Entries for finding described items
= = = = =

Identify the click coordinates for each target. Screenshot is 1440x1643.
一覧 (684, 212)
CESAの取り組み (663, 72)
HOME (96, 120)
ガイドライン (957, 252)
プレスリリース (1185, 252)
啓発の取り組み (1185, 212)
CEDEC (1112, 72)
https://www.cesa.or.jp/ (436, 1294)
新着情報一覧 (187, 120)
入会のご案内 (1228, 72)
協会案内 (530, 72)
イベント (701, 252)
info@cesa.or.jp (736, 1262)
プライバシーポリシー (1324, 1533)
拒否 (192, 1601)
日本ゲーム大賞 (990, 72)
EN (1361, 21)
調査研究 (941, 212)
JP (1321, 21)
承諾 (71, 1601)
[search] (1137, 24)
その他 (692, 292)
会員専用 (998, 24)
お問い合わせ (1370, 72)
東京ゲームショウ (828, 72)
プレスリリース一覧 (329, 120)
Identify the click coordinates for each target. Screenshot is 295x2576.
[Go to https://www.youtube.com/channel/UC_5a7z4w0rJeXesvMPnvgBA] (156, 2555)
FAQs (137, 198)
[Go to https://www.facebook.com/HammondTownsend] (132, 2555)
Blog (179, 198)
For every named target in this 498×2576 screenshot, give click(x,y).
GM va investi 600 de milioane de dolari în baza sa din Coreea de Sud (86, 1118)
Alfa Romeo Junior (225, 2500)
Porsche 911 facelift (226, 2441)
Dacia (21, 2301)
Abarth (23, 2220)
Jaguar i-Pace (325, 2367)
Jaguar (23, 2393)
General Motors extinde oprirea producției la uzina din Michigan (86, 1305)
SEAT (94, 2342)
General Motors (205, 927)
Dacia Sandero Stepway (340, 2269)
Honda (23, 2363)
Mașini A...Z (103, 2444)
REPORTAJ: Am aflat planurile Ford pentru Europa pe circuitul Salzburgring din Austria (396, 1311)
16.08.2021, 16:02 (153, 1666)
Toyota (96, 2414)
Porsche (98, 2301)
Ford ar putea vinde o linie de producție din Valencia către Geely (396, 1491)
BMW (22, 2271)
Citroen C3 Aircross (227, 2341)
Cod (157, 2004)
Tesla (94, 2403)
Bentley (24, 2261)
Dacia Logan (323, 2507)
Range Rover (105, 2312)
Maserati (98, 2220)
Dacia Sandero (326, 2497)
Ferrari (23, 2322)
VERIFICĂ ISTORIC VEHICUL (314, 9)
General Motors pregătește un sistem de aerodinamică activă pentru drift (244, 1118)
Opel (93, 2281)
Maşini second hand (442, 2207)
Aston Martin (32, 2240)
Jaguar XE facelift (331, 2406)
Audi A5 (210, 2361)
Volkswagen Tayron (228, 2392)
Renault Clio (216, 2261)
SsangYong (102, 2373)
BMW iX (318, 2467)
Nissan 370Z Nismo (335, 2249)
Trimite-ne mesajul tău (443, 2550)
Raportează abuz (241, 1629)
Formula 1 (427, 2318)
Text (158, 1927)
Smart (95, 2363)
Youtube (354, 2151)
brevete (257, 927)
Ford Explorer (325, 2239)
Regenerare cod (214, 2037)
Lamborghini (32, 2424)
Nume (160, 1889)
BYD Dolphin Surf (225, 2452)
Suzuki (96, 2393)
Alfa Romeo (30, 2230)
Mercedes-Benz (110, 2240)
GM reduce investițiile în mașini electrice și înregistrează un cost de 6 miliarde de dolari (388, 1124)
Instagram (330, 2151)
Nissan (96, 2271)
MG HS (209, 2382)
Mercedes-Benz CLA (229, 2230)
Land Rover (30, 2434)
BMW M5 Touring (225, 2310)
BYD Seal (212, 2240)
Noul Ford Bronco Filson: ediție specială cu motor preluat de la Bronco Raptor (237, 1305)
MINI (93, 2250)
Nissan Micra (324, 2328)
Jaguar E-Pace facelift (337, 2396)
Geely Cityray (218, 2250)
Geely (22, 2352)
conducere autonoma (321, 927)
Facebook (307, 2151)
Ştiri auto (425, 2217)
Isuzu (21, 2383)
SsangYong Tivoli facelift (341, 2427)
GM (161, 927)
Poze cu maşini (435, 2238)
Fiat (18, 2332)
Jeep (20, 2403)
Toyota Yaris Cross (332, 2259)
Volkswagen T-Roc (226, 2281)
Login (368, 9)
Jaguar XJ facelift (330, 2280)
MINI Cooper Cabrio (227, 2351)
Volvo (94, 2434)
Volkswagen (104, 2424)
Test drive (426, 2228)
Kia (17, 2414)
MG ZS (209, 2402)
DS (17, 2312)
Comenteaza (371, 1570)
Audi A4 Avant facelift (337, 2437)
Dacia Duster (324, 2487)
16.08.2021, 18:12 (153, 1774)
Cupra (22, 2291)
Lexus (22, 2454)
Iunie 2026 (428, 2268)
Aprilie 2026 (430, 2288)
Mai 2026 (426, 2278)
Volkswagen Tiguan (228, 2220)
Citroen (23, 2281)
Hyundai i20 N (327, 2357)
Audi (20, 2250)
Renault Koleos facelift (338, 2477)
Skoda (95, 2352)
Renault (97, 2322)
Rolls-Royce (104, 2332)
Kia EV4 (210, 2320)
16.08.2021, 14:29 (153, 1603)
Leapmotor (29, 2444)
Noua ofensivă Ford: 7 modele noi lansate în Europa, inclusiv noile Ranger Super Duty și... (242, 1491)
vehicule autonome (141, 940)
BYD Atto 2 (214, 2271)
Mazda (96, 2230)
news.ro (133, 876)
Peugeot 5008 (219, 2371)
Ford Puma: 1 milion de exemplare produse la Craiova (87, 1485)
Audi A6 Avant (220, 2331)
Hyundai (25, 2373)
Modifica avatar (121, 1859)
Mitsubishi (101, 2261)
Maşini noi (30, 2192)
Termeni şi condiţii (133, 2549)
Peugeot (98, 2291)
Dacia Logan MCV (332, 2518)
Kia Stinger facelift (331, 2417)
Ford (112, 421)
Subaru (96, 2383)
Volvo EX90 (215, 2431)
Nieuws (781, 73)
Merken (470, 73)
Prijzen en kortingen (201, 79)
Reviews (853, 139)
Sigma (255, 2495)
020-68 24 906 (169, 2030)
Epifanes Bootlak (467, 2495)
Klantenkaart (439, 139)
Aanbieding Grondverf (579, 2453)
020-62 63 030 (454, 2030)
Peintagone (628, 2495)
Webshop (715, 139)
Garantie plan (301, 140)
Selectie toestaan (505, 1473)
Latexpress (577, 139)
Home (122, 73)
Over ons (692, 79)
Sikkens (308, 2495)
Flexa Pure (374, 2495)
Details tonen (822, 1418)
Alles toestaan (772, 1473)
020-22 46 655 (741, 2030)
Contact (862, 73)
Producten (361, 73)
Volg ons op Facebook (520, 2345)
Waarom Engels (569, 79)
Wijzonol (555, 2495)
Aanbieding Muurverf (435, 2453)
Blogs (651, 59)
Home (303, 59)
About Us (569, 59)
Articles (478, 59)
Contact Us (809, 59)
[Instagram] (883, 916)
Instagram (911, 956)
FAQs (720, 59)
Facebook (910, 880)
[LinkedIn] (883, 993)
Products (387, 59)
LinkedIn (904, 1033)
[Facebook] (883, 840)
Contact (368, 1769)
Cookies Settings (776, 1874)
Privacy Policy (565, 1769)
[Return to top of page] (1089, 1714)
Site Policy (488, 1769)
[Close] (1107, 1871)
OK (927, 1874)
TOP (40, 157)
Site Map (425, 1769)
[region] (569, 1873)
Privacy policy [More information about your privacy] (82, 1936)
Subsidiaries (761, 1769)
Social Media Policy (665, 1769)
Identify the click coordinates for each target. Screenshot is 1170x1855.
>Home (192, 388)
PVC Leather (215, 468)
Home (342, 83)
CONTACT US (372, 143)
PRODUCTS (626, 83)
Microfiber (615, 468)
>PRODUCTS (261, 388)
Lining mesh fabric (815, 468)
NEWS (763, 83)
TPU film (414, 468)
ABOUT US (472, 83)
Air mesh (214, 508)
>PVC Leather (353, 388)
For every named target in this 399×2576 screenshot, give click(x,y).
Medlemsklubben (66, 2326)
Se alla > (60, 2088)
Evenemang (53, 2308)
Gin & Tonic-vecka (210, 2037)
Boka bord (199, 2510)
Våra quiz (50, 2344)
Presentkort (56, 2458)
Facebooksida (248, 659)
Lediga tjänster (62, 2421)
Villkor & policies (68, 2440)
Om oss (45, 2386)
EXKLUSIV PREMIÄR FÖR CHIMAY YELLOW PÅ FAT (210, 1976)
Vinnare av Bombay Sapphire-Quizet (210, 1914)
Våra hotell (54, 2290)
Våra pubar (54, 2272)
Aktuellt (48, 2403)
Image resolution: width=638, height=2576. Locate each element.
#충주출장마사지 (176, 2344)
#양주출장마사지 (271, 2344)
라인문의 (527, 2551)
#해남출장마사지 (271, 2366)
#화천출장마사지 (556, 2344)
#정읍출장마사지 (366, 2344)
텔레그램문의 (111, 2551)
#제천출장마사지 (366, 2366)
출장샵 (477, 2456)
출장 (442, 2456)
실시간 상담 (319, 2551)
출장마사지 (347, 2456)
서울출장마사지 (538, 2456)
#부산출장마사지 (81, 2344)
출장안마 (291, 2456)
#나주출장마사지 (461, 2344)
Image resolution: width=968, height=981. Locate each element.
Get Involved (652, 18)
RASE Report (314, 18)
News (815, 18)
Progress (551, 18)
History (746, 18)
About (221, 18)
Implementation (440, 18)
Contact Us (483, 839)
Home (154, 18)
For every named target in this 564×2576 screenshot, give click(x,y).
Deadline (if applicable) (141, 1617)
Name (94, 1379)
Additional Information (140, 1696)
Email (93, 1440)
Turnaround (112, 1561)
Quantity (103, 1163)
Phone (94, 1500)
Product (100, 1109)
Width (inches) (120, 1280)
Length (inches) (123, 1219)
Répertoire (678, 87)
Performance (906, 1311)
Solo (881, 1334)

= = = = =

_Exercise goal_
Convert the lines from the one containing "Aanbieding Muurverf (435, 2453)" to the one containing "Leather (353, 388)" into a Markdown table with a "No." column numbering each row and a "Text" column holding the line, leaving out any blank lines.

_Output for this task_
| No. | Text |
|---|---|
| 1 | Aanbieding Muurverf (435, 2453) |
| 2 | Blogs (651, 59) |
| 3 | Home (303, 59) |
| 4 | About Us (569, 59) |
| 5 | Articles (478, 59) |
| 6 | Contact Us (809, 59) |
| 7 | [Instagram] (883, 916) |
| 8 | Instagram (911, 956) |
| 9 | FAQs (720, 59) |
| 10 | Facebook (910, 880) |
| 11 | [LinkedIn] (883, 993) |
| 12 | Products (387, 59) |
| 13 | LinkedIn (904, 1033) |
| 14 | [Facebook] (883, 840) |
| 15 | Contact (368, 1769) |
| 16 | Cookies Settings (776, 1874) |
| 17 | Privacy Policy (565, 1769) |
| 18 | [Return to top of page] (1089, 1714) |
| 19 | Site Policy (488, 1769) |
| 20 | [Close] (1107, 1871) |
| 21 | OK (927, 1874) |
| 22 | TOP (40, 157) |
| 23 | Site Map (425, 1769) |
| 24 | [region] (569, 1873) |
| 25 | Privacy policy [More information about your privacy] (82, 1936) |
| 26 | Subsidiaries (761, 1769) |
| 27 | Social Media Policy (665, 1769) |
| 28 | Identify the click coordinates for each target. Screenshot is 1170x1855. |
| 29 | >Home (192, 388) |
| 30 | PVC Leather (215, 468) |
| 31 | Home (342, 83) |
| 32 | CONTACT US (372, 143) |
| 33 | PRODUCTS (626, 83) |
| 34 | Microfiber (615, 468) |
| 35 | >PRODUCTS (261, 388) |
| 36 | Lining mesh fabric (815, 468) |
| 37 | NEWS (763, 83) |
| 38 | TPU film (414, 468) |
| 39 | ABOUT US (472, 83) |
| 40 | Air mesh (214, 508) |
| 41 | >PVC Leather (353, 388) |